Seluk Beluk Hubungan Militer Israel - Myanmar

Sejak merdeka pada 1948, Myanmar meminta bantuan Israel untuk membangun kekuatan militernya.

Sedikitnya seribu umat Islam dari beragam organisasi berunjuk rasa mengutuk kekerasan atas etnis minoritas muslim Rohingya oleh tentara Myanmar. Demonstrasi ini berlangsung di Jakarta, 6 September 2017. (Foto: Faisal Assegaf/Albalad.co)

Sejak Angkatan Bersenjata Myanmar (Tatmadaw) membentuk SLORC (Dewan Pemulihan Hukum dan Tatanan Negara) pada 1988 dan mengambih alih kekuasaan, muncul selentingan di seantero kawasan Asia Pasifik: Israel dan Myanmar menjalin hubungan militer secara rahasia.

Meski para pejabat Israel di Yangon, Bangkok, dan Singapura berkali-kali membantah rumor itu, beragam laporan terus muncul menyebutkan Israel benar-benar terlibat dalam program ambisius junta untuk memperluas dan memodernisasi kekuatan militer Myanmar, seperti dilansir burmalibrary.org.

Israel adalah satu dari sedikit negara menjadi tempat Myanmar mencari bantuan dan meminta saran setelah memperoleh kemerdekaan pada 1948. Sebagai bekas daerah jajahan Inggris, Israel juga berdiri pada 1948, merasa seidentitas dengan Myanmar.

Hubungan kedua negara kian erat pada pertengahan 1950-an. Sejak awal, Myanmar memang berkepentingan untuk menjalin kerjasama militer dengan Israel.

Pada 1954, sebuah misi militer dari Myanmar mengunjungi Israel untuk mempelajari struktur paling cocok bagi kekuatan pertahanan Myanmar. Secara khusus, delegasi Myanmar tertarik buat memakai sistem wajib militer berlaku di Israel, tapi gagasan ini tidak pernah terlaksana.

Dalam kunjungan ke Israel pada 1955, Perdana Menteri Myanmar U Nu sangat tertarik pada sistem kibbutz merupakan pertahanan paling depan di Israel.

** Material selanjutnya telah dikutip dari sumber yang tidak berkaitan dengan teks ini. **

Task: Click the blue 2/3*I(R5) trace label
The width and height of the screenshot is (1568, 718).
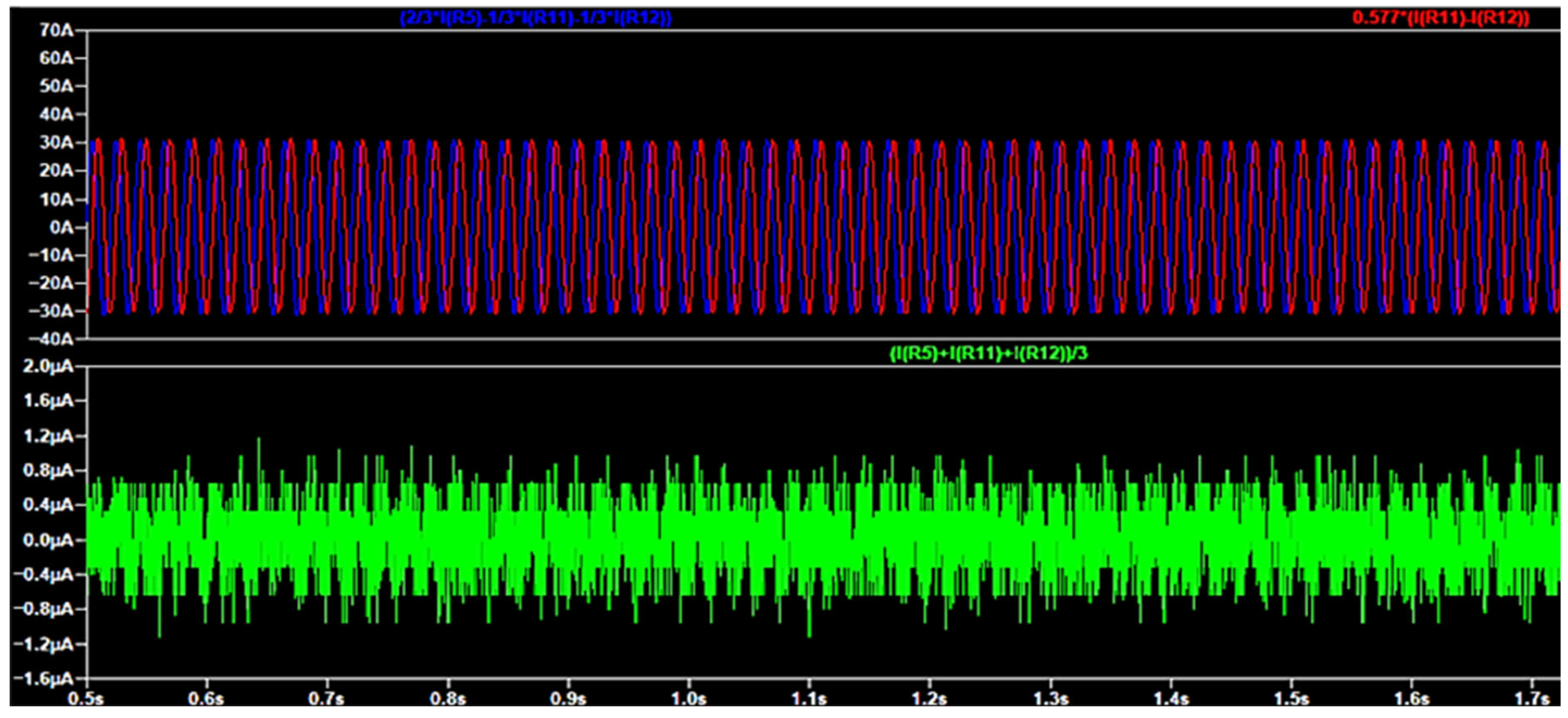Action: coord(535,18)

Sepulang dari negara Zionis tersebut, U Nu membangun empat desa pertahanan, mengikuti model kibbutz di Israel. Lokasinya di Negara Bagian Shan, sebelah barat Sungai Salween, sekitar 200 kilometer dari daerah perbatasan dengan Cina.

Empat desa itu kemudian berevolusi menjadi milisi rakyat.

Hubungan militer Myanmar-Israel lainnya berlaku secara langsung. Pada pertengahan 1950-an, Israel menjual 30 jet tempur jenis Supermarine Spitfire dengan beragan perlengkapannya, amunisi senapan mesin, bom, roket, dan suku cadangnya.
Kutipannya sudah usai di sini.